ConstBERT / README.md

Update README.md

6605b00 verified 5 days ago

4.23 kB

	---
	library_name: transformers
	tags:
	- retrieval
	- constbert
	- colbert
	- multi-vector
	- embedding
	license: apache-2.0
	language:
	- en
	base_model:
	- google-bert/bert-base-uncased
	---

	# ConstBERT

	ConstBERT (Constant-Space BERT) is a multi-vector retrieval model designed for efficient and effective passage retrieval. It modifies the ColBERT architecture by encoding documents into a fixed number of learned embeddings, rather than one embedding per token. This approach significantly reduces storage costs and can improve OS paging management due to fixed-size document representations, while retaining most of the original effectiveness of multi-vector models.



	## Details
	ConstBERT addresses the high storage cost associated with traditional multi-vector retrieval methods like ColBERT, where each token in a document collection is stored as a vector. Instead, ConstBERT proposes a learned pooling mechanism that projects the token-level embeddings of a document into a smaller, fixed number (`C`) of document-level embeddings. Each of these `C` embeddings captures distinct semantic facets of the document. This projection is achieved through an additional linear transformation layer learned end-to-end during training. The relevance score between a query and a document is then computed using a late interaction mechanism (MaxSim) over these `C` document embeddings and the query's token embeddings.
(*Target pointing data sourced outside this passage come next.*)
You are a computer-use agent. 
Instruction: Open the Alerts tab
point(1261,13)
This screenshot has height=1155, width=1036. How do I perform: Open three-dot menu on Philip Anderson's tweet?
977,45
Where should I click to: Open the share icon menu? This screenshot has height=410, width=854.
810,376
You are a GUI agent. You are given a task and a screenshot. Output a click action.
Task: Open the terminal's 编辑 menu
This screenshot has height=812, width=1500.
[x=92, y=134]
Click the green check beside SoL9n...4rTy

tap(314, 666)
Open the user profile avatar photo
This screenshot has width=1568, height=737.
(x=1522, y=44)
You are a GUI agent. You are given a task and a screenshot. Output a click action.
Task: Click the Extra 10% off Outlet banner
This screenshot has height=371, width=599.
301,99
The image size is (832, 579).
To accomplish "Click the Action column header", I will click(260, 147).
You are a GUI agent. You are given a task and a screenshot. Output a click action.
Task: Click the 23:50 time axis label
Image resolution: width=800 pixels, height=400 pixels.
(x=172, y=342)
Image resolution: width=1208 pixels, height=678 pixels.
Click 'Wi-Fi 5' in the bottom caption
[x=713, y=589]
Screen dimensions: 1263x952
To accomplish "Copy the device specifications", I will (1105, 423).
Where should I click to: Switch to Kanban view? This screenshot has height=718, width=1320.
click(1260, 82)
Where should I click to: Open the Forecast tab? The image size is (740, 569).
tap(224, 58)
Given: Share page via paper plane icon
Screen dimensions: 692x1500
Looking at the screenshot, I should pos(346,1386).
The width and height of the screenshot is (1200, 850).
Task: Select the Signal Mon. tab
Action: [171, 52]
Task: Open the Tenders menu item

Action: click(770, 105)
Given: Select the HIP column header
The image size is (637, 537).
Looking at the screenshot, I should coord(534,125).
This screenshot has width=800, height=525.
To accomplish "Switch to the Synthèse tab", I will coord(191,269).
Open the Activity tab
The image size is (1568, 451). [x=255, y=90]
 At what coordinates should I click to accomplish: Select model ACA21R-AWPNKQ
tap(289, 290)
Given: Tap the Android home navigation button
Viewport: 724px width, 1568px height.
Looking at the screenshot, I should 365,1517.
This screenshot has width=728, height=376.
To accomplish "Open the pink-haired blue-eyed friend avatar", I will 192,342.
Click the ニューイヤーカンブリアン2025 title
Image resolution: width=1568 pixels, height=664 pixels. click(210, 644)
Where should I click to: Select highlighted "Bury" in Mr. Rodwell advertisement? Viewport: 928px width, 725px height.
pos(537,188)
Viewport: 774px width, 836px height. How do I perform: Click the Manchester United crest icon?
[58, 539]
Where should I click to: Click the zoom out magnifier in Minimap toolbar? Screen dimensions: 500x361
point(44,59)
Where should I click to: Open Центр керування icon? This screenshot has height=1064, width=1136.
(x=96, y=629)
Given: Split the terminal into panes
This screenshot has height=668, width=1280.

	This approach offers a trade-off between storage/computational efficiency and retrieval effectiveness, configurable by the choice of `C`. The paper demonstrates that ConstBERT can achieve performance comparable to ColBERT on benchmarks like MSMARCO and BEIR, with substantially smaller index sizes.

	This model has been trained to produce 32 vectors of size 128.

	### Model Sources

	For more details, please refer to our [official repository](https://github.com/pisa-engine/ConstBERT), [paper](https://www.pinecone.io/research/efficient-constant-space-multi-vector-retrieval/) and [blog](https://www.pinecone.io/blog/cascading-retrieval-with-multi-vector-representations/)!

	### Direct Use

	ConstBERT is intended for semantic search and passage retrieval tasks. It can be used for:

	- First-stage retrieval in large document collections.
	- Reranking candidates produced by another retrieval system.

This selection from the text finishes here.